As Lisa Halverstadt notes, the move is most certainly a response to “Blackfish” whether the company says so or not: “SeaWorld’s Friday announcement makes it clear it isn’t planning on giving up its mascot – in fact, it’s willing to invest millions into keeping its whales around.”
• Some great reactions to/explanations for SeaWorld’s plan from some of San Diego’s top thinkers are captured in this Facebook thread.
Survey Says: Surveys Suck
You probably saw lots of San Diego leaders celebrating this Forbes piece that put San Diego at No. 1 for places to launch a startup. This other survey that ranked San Diego 119th out of 150 cities for new businesses? Not so much.
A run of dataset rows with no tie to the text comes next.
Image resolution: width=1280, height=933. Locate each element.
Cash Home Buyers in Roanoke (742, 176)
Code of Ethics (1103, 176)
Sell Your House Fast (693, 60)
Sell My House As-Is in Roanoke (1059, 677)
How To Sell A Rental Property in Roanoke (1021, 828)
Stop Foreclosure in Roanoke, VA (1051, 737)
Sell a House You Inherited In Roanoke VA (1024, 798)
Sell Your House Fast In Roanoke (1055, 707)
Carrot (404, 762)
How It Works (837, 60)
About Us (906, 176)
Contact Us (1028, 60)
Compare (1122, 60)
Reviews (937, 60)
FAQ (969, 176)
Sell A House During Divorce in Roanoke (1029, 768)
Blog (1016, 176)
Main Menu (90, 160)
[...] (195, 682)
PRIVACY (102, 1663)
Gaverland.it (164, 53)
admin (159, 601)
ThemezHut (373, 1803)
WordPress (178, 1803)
San Diego lands all over the map on a lot of similar rankings. What binds each survey, though, “is an attempt to quantify a region’s business climate, a concept that’s defined more by perception than actual numbers,” write Lisa Halverstadt and Gwyneth Shoecraft.
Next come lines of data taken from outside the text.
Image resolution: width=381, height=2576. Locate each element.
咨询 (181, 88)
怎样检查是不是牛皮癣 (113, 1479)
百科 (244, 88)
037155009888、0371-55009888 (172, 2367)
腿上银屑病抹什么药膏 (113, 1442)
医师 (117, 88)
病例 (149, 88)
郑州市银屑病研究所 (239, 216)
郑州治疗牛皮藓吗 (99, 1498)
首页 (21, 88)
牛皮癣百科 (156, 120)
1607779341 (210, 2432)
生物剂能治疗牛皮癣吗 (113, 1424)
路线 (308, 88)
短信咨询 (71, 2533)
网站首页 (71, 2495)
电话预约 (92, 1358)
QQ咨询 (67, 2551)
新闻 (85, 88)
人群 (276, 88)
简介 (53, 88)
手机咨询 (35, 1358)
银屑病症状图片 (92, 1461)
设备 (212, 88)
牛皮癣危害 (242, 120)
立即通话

Some local experts think it’s impossible to measure a region’s business climate – different organizations’ needs just vary too much.
The Surprising Link Between Teacher Tenure and Suspensions
We’ve been reporting for a while now on two education narratives – teacher tenure policies, and school discipline. Both affect local schools, but we’ve mostly treated them as separate storylines. A line buried in a San Diego Unified report that Mario Koran spotted this week, though, seems to prove that they’re closely linked.
The report says that less-experienced teachers, who are more likely to be found at poorer schools, might suspend students more often because they lack veteran teachers’ classroom management skills. “That idea validates the fundamental point made by California students in Vergara v. California, who argued that the weakest teachers disproportionately end up in low-income schools,” writes Mario Koran.
• The legal team representing the students in Vergara just got even stronger (it already had some titans): A Harvard professor will advise the group as it expands its challenges to teacher tenure to other states.
What We Learned This Week
• Universities could offer some clues on how to fix teacher tenure in San Diego Unified. (Speaking of teacher tenure, Assembly Speaker Toni Atkins won’t say whether she thinks the state should appeal the big Vergara ruling.)
• Diapers and tampons don’t just help women.
• The accusations in the campaign finance scandal got turned up a notch. The guy at the center of the scandal also has a long and colorful traffic record.
• Scott Peters didn’t create the city’s pension problem, and he didn’t end it, either.
• Chula Vista has the lowest-staffed department in the county (though SDPD seems to complain the loudest).
• The push for Community Choice Aggregation is splitting liberals statewide.
Quick News Hits
• What’s in store for the sequel to parklets (a cool urban trend that’s basically a very, very tiny park)? ROBO PARKLETS. (NBC San Diego)
• Irwin Jacobs and local businessman Mel Katz penned a joint op-ed urging business leaders to back off their plan to send the new minimum wage hike to a referendum: “let’s not delay, let’s not divide, and let’s not throw good money after bad,” they write. (U-T)
Check back on our site later today for an interview with Katz on VOSD Radio.
• The Old Globe’s artistic director Barry Edelstein gets a nice shoutout in the New York Times for his role in “A Gentleman’s Guide to Love & Murder,” which had a tryout run in San Diego last year.
Quote of the Week
“I will not tolerate any instances of racial profiling or even discourteous treatment to anyone in our community.” – San Diego Police Chief Shelley Zimmerman, in a PSA released this week that took on big relevance in the wake of what’s happening in Ferguson, Mo.